Recherche – Detailansicht

Ausgabe:

April/2016

Spalte:

426-428

Kategorie:

Praktische Theologie

Autor/Hrsg.:

Mantey, Volker, Sadowski, Sigurd, u. Heinz-Ulrich Schmidt-Ropertz [Hrsg.]

Titel/Untertitel:

Menschen gewinnen. Evangelisch sein im ländlichen Raum.

Verlag:

Leipzig: Evangelische Verlagsanstalt 2013. 271 S. Kart. EUR 34,00. ISBN 978-3-374-03280-8.

Rezensent:

Thomas Schlegel

Wer in diesem Sammelband pointierte Beiträge zur neueren Debatte um Kirche in ländlichen Räumen erwartet, wird enttäuscht werden. Das Dorf als spezifischer Kontext kirchlichen Handelns spielt keine prägende Rolle. Es fehlt jede Bezugnahme auf die Disparität ländlicher Räume, auf deren soziologische Eigenheiten, theologische Möglichkeiten (rural theology) und die problematischen Entwicklungen, auf die die Raumforschung seit Längerem hinweist (Peripherisierung). Der ländliche Raum wird als solcher vorausgesetzt – und nicht eigens thematisiert. Wer freilich die Fachliteratur der letzten Jahre verfolgt hat, weiß um die Schwierigkeit einer solchen Ausblendung: Der ländliche Raum hat seine Selbstverständlichkeit eingebüßt, er stellt »weniger denn je eine einheitliche Raumkategorie« dar, wie schon der vorletzte Raumordnungsbericht konstatiert (Bundesinstitut für Bau-, Stadt- und Raumforschung [Hrsg.], Raumordnungsbericht, Bonn 2005, 203).

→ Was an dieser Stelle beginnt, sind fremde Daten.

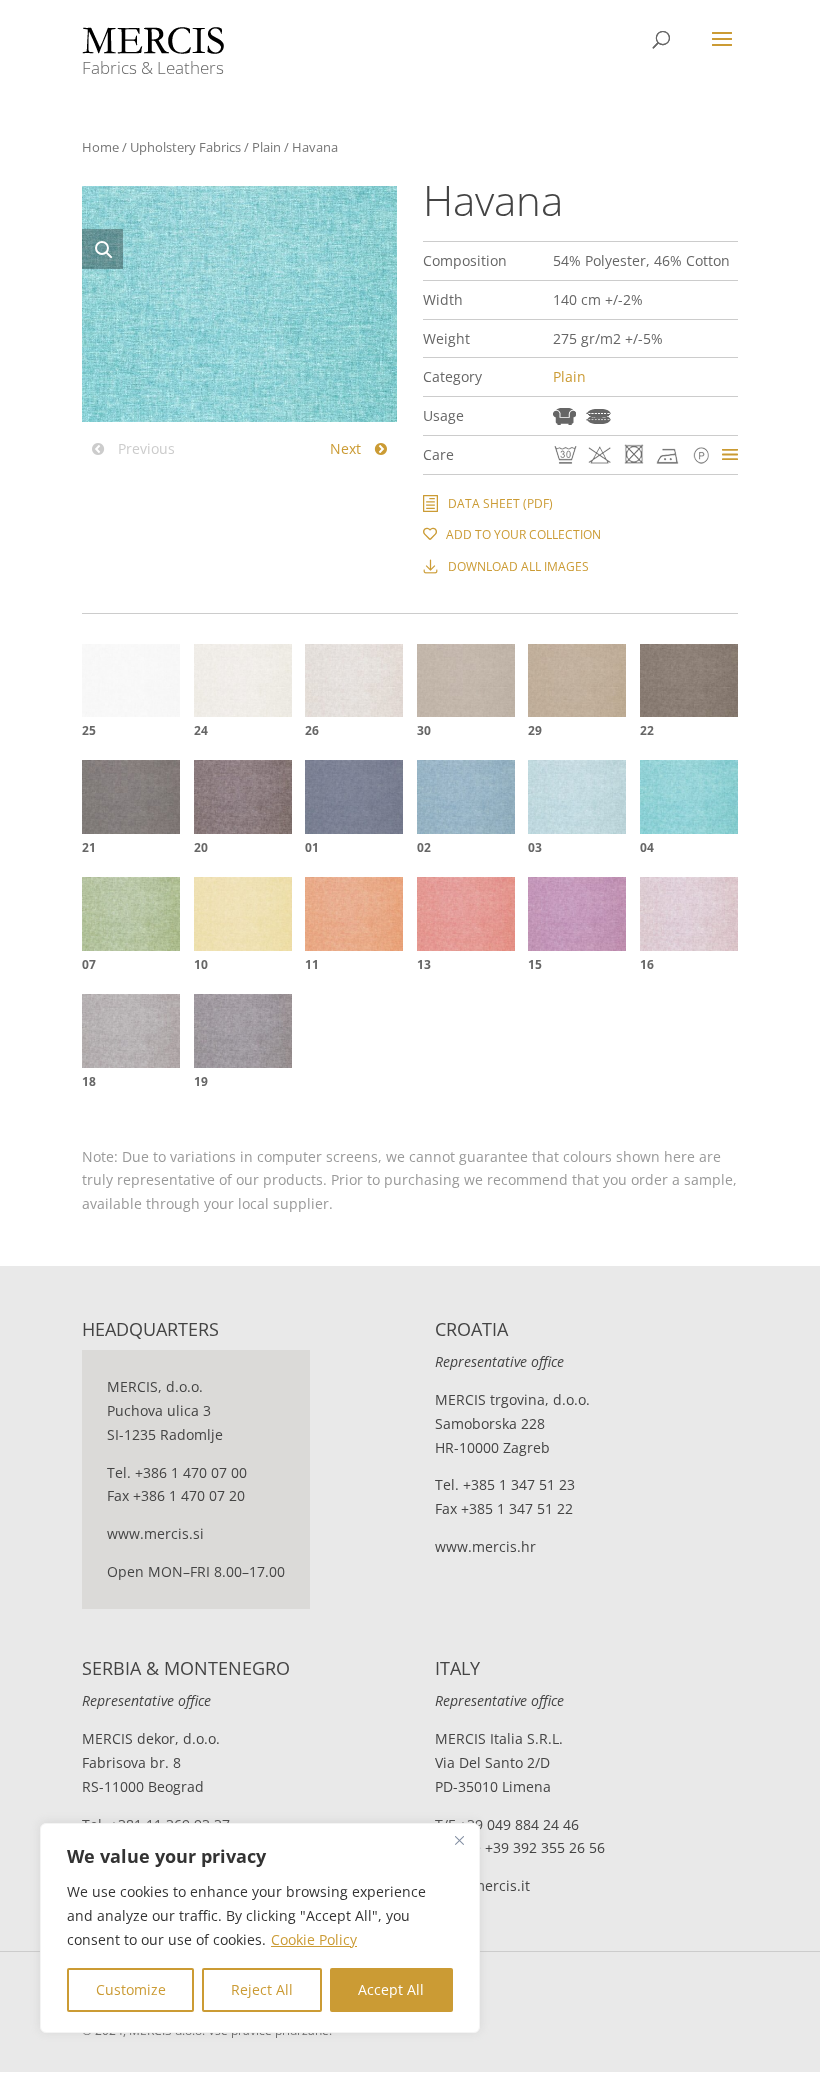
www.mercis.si (155, 1533)
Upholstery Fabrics (185, 147)
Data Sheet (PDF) (500, 503)
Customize (131, 1989)
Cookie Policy (314, 1939)
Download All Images (518, 566)
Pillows (598, 416)
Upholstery (564, 416)
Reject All (262, 1989)
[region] (260, 1928)
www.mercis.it (482, 1885)
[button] (102, 249)
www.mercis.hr (485, 1546)
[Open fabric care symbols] (730, 454)
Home (100, 147)
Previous (144, 448)
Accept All (391, 1989)
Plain (266, 147)
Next (347, 448)
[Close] (459, 1840)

Wer also über »Evangelisch sein im ländlichen Raum« schreibt, muss Rechenschaft darüber geben, was er damit meint.
Bei etwas genauerer Lektüre wird deutlich, dass die Herausgeber eine bestimmte ländliche Region in einer bestimmten Zeit vor Augen hatten: den Kirchenkreis Melsungen in der Evangelischen Kirche von Kurhessen-Waldeck. Zu Beginn des Milleniums be­droht von landeskirchlichen Fusionsvorhaben »setzten sich die Kirchenvorstände und die Kreissynode Melsungen zur Wehr« (204), initiierten einen Leitbildprozess, verfassten das Grundsatzpapier »Vertraute Heimat Kirche« und bemühten sich, »Mitglieder [zu] stärken – Mitglieder [zu] gewinnen« (251). »Missionarisch zu handeln ist ja auch einer der Schwerpunkte, den sich die Kreissynode Melsungen für die laufende Legislaturperiode gesetzt hat.« (22) Prägend wirkte dabei Dekan Kirchenrat Rudolf Schulze, dessen 65. Geburtstag den Anlass der Aufsatzsammlung bildet. Ihre inhaltliche Mitte finden die Beiträge in der »projekthafte[n] Arbeit, die in den vergangenen Jahren im Kirchenkreis Melsungen geleistet wurde« (204).
Allerdings muss gefragt werden, ob diese äußere Bezugnahme ausreichend ist bzw. ob eine innere Verbindung existiert. Denn nur diese würde den Band einer regionalen Relevanz entheben und zu einem interessanten Gesprächspartner innerhalb einer praktisch-theologischen oder/und kirchlichen Debatte werden lassen. Leider erschließt sich kein solcher roter Faden: zu disparat die Themen, die Ansätze, das Niveau und die Gattungen der einzelnen Beiträge.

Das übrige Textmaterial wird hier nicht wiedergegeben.